Most days I am able to distract myself enough that I hardly think about the sham that my marriage has become. Between my son, my mother, job hunting, apartment hunting, online schooling, trying to get public assistance and child support (and all of the paperwork and interviews that that entails), church, and whatever other distractions I can come up with, I do a pretty good job of distancing myself from that particular disaster.
Tonight though… Tonight has been a three cups of tea at midnight (because I can’t sleep)- web surfing- 2am movie- 4am text to the bff- WHAT AM I DOING WITH MY LIFE??! kind of night.
In other words… Exhausting.
I know I’m not doing the wrong thing.
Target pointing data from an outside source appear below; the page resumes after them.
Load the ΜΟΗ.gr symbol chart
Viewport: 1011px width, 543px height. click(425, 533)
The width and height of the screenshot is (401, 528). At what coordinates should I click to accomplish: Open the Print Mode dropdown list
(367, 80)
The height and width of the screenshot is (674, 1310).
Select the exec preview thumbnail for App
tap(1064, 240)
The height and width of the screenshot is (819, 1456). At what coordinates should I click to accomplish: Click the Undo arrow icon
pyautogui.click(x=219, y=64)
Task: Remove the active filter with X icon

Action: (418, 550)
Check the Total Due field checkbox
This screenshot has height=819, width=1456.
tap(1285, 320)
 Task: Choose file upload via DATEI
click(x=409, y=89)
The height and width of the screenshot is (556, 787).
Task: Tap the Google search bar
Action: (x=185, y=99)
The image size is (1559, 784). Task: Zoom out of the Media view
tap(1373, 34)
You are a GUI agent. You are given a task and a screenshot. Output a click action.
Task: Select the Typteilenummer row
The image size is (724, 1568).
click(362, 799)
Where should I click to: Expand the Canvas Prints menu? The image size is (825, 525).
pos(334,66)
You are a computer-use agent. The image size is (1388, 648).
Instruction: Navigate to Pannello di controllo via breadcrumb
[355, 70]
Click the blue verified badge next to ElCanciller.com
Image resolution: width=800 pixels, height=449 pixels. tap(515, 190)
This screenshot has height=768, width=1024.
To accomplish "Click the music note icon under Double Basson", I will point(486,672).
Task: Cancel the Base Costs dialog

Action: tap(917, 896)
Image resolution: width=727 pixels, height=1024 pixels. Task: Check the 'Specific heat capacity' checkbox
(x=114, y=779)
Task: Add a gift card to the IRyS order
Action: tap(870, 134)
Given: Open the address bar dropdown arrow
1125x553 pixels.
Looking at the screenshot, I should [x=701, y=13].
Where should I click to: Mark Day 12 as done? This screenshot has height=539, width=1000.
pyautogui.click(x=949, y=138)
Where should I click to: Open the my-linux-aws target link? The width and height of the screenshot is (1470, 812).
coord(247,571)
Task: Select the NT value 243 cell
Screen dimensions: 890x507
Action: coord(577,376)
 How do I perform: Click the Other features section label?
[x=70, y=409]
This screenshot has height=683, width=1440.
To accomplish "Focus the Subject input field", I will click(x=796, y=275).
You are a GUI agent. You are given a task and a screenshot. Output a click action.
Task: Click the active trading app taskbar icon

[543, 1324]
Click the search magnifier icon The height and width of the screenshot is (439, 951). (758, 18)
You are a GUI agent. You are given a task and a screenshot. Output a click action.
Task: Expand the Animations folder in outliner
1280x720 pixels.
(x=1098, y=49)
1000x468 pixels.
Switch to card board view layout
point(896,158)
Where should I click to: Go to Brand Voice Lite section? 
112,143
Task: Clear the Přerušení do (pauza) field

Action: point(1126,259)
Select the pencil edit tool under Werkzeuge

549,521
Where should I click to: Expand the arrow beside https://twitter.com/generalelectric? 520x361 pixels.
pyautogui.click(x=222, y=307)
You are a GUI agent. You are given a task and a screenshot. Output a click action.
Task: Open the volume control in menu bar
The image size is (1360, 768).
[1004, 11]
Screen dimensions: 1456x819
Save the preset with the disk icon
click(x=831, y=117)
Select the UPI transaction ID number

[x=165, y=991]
The wrong thing is what I’ve done for the past five years. Trying to salvage an increasingly abusive relationship that seems to have been doomed to fail from the start.
Someone told me that I must be feeling guilty. It’s not guilt that I feel. I’m beyond guilt. I know that I’ve put everything that I had into and sacrificed so much more for my marriage. No, I don’t feel guilt. Nor should I. What I’m feeling is drowned by anxiety about what comes next…
It’s 5am and I’m tired enough that I think I can chance trying to get some rest. I lie down on the twin bed that I share with August. He snuggles close to me and wraps an arm around my neck. His right leg is thrown over my hip and then he’s comfortable, secure in the knowledge that mommy is safe with him - utilizing whatever rational his four year old sleep soaked mind has come up with to make that so.
I’m an August taco. I’ve no space of my own, but I don’t care. Not really. He’s safe. He’s asleep. I know that he’s confused about the changes that have taken place in our lives, but at least he can take some comfort from the fact that I’m here and I’m not going anywhere.
With that in mind and running my fingers through my little boy’s curls, I fall asleep.